Accepted for/Published in: JMIR Formative Research
Date Submitted: Mar 31, 2026
Date Accepted: Jun 15, 2026
AI-Assisted Clinical Data Abstraction from Electronic Health Records: Retrospective Concordance Study
ABSTRACT
Background:
Manual chart abstraction is a critical step in clinical outcomes research but is time-intensive and prone to human error. Advances in artificial intelligence (AI), particularly large language models, offer the potential to automate extraction of structured data from unstructured electronic health records (EHRs) with improved efficiency and consistency.
Objective:
To evaluate the accuracy and efficiency of an AI-assisted approach for extracting patient-reported outcomes from clinical notes compared with traditional human abstraction.
Methods:
We conducted a retrospective study of 26 patients treated with low-dose radiation therapy for osteoarthritis. Human reviewers abstracted Numeric Rating Scale (NRS, 0–10) pain scores and von Pannewitz Score (VPS, 0–4) improvement scores at baseline, end of treatment, and first follow-up. A HIPAA-compliant GPT-based AI system was prompted to extract the same endpoints from clinical notes.

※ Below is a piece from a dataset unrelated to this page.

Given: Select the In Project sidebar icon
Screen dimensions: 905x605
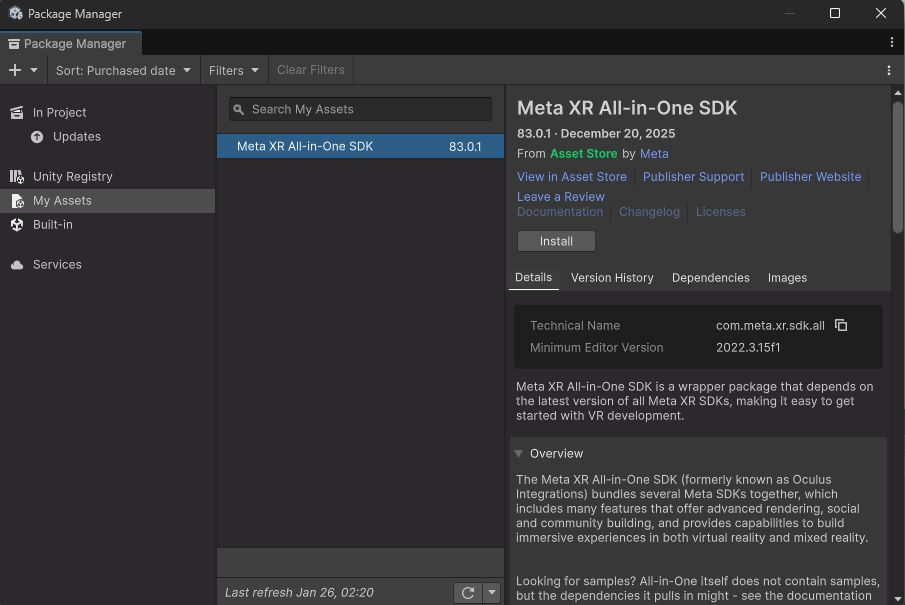Looking at the screenshot, I should 17,112.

Concordance was assessed using exact match rates, intraclass correlation coefficient (ICC) for NRS, and weighted Cohen’s kappa for VPS. Time required for AI versus manual abstraction was recorded.
Results:
The AI demonstrated high concordance with human abstraction, achieving 92% exact matches for NRS (ICC = 0.96) and 94% for VPS (κ = 0.91). All discrepancies were minor, and no spurious values were generated. The AI identified one clinically relevant data point missed during manual review. Average abstraction time per patient decreased from approximately 30 minutes to 2 minutes, representing over 90% time savings. The system also successfully captured trends in analgesic use, including reductions without escalation.
Conclusions:
AI-assisted data abstraction achieved near-human accuracy for extracting patient-reported outcomes from EHR clinical notes while substantially reducing time and labor. This approach provides a scalable and practical solution to improve efficiency and consistency in clinical research workflows and is broadly generalizable to other domains requiring structured data extraction from unstructured medical records.